In December 2016, the SEC announced a $7.5 million settlement with Morgan Stanley & Co. LLC. The SEC found that Morgan Stanley used transactions with an affiliate entity to reduce the amount of money it was required to set aside to safeguard its customers’ cash in violation of the Customer Protection Rule.

The Customer Protection Rule (or Rule 15c3-3), encompassed in the Securities Exchange Act of 1934, is intended to protect consumers from the risky use of their funds by broker-dealers – financial firms that trade securities both for themselves and on behalf of customers, like Morgan Stanley.
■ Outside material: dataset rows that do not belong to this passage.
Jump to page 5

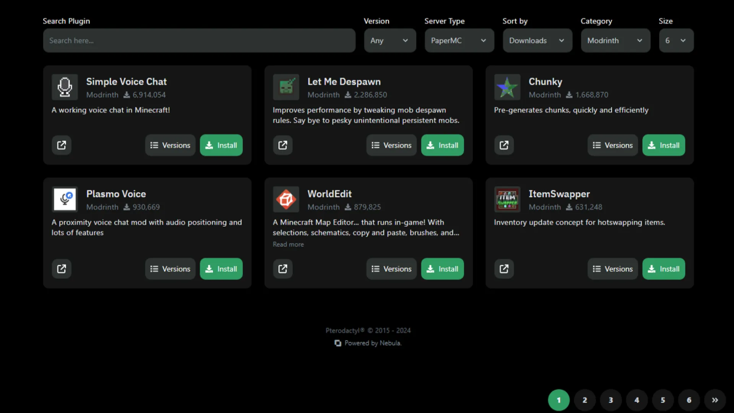663,400
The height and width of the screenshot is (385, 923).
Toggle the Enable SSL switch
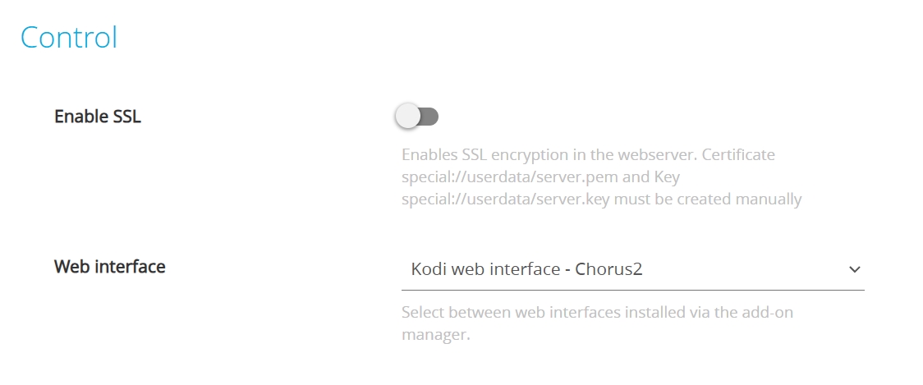417,117
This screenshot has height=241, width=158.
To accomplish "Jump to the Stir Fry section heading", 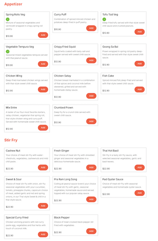I will coord(11,140).
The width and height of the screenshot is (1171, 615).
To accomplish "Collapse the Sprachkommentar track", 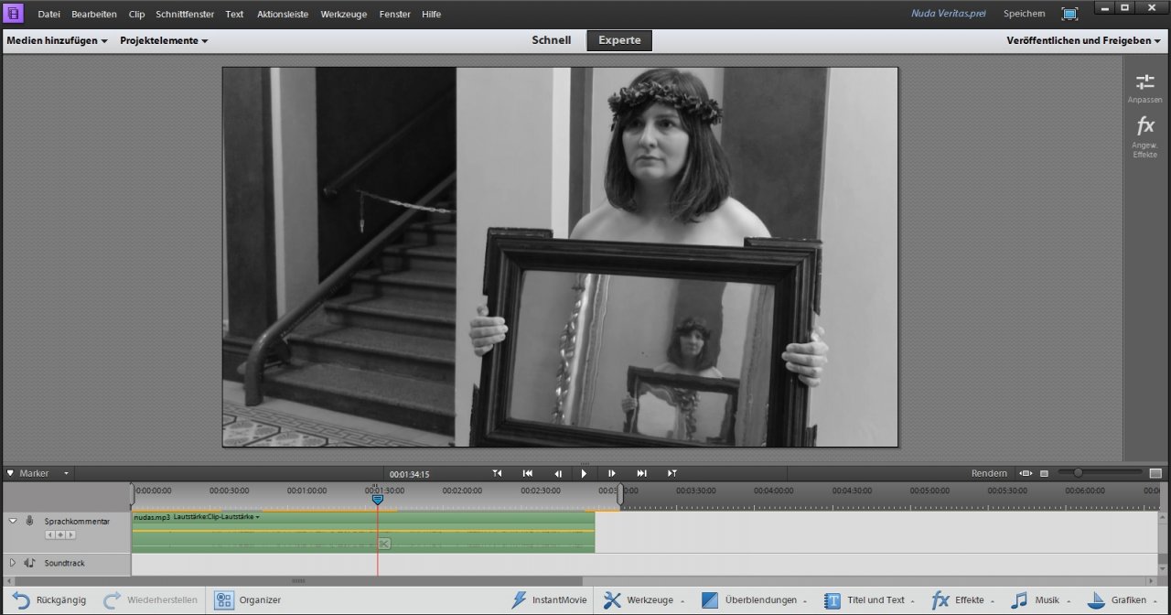I will pyautogui.click(x=13, y=521).
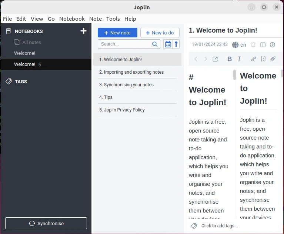The height and width of the screenshot is (234, 284).
Task: Click the Bold formatting icon
Action: pos(229,59)
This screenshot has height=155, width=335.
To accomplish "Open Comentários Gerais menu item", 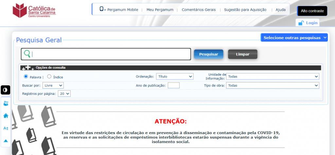I will pyautogui.click(x=199, y=10).
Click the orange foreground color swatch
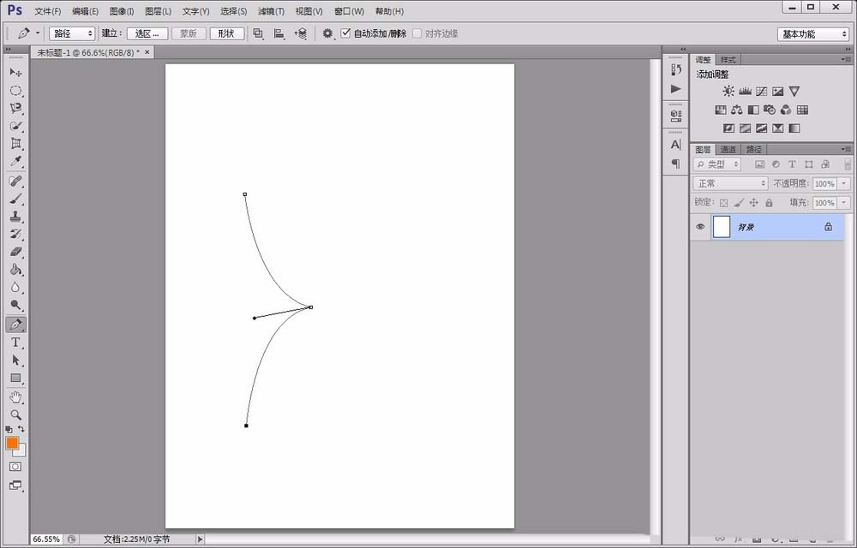857x548 pixels. click(12, 443)
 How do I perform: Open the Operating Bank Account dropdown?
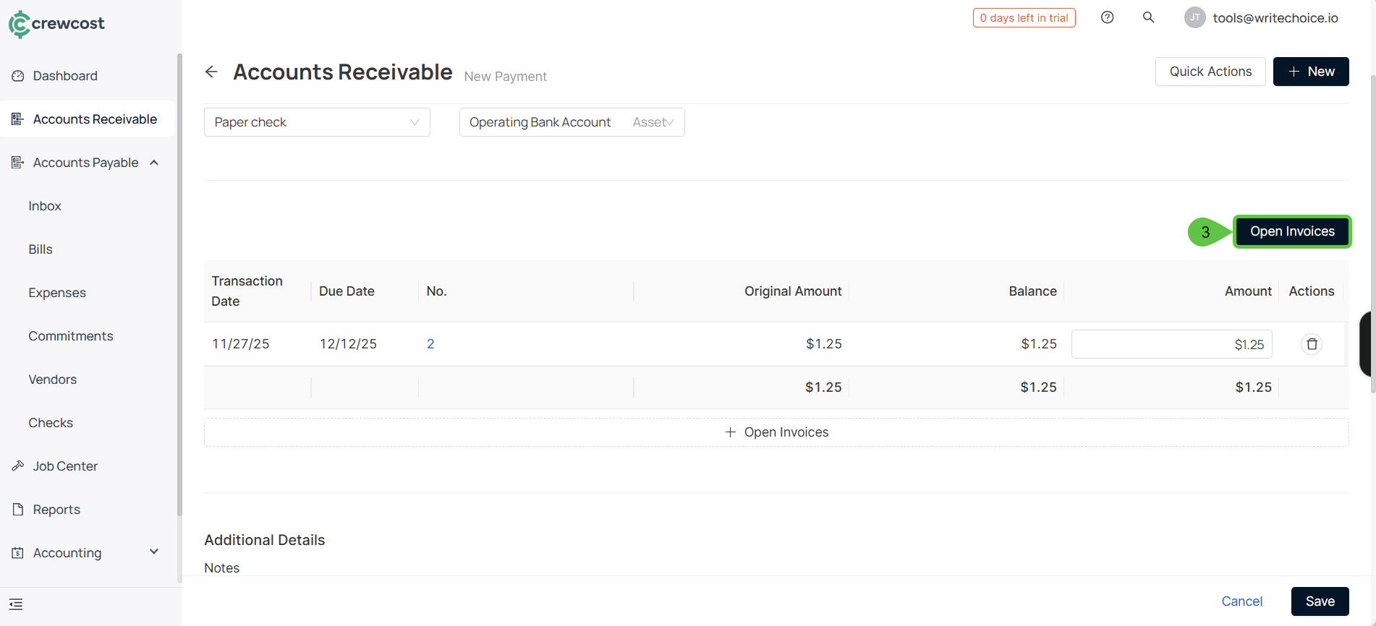coord(572,122)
The rule is designed to prevent broker-dealers from using customer cash to finance their own transactions or any non-customer activities.

To that end, the SEC requires a broker-dealer to segregate the customers’ cash so it can promptly return what it owes to the customers in the event of the broker-dealer’s failure. Broker-dealers must maintain a separate “customer reserve account” with a minimum balance equal to the net amount the firm owes its customers. On a weekly basis, a firm must determine the required minimum by calculating the excess of customer credit over its debits. Therefore, the more debits a firm can include in this calculation, the lower the minimum balance it will be required to maintain in customer reserve account. As such, the SEC rule also prohibits broker-dealers from including in their calculations the debits of their affiliates that are not directly related to customer activity.

About Morgan Stanley’s Actions

Morgan Stanley ran afoul of the rule by trading with its own affiliate in a way that improperly lowered the required minimum balance in the customer reserve account. Morgan Stanley offered certain structured products that allowed customers to benefit from the price changes of an equity security without owning the security itself. To provide this “synthetic exposure,” Morgan Stanley would enter into an equity swap with the customer. This left the firm with the need to hedge its exposure.

In an attempt to lower these hedge costs, the firm created an affiliate, Morgan Stanley Equity Financing Ltd., to act as a “customer,” the SEC found. Morgan Stanley provided the affiliate with margin loans, and the affiliate then used the resultant profits to finance the firm’s hedge costs. This trading scheme allowed the firm to obtain lower financing rates for purchasing the equities it needed to hedge its risks. Further, Morgan Stanley included the affiliate’s debits in calculating the customer reserve account amount. By including the affiliate’s debits, the amount fell by an average of $78 million per day, and as much as $417 million in a single day.

How Morgan Stanley Violated the Customer Protection Rule

The SEC found that these activities violated the Customer Protection Rule in two ways. First, the use of the affiliate’s margin loan profits to hedge the firm’s risk from transactions with customers was inconsistent with the rule’s objective to prevent broker-dealers from using customer funds to finance non-customer operations. Second, the inclusion of the affiliate’s debit that impermissibly lowered the amount Morgan Stanley was required to deposit in the customer reserve account.

Morgan Stanley did not admit or deny the SEC’s findings, but agreed to pay the $7.5 million civil penalty, to cease and desist from similar future SEC violations, and to censure by the SEC.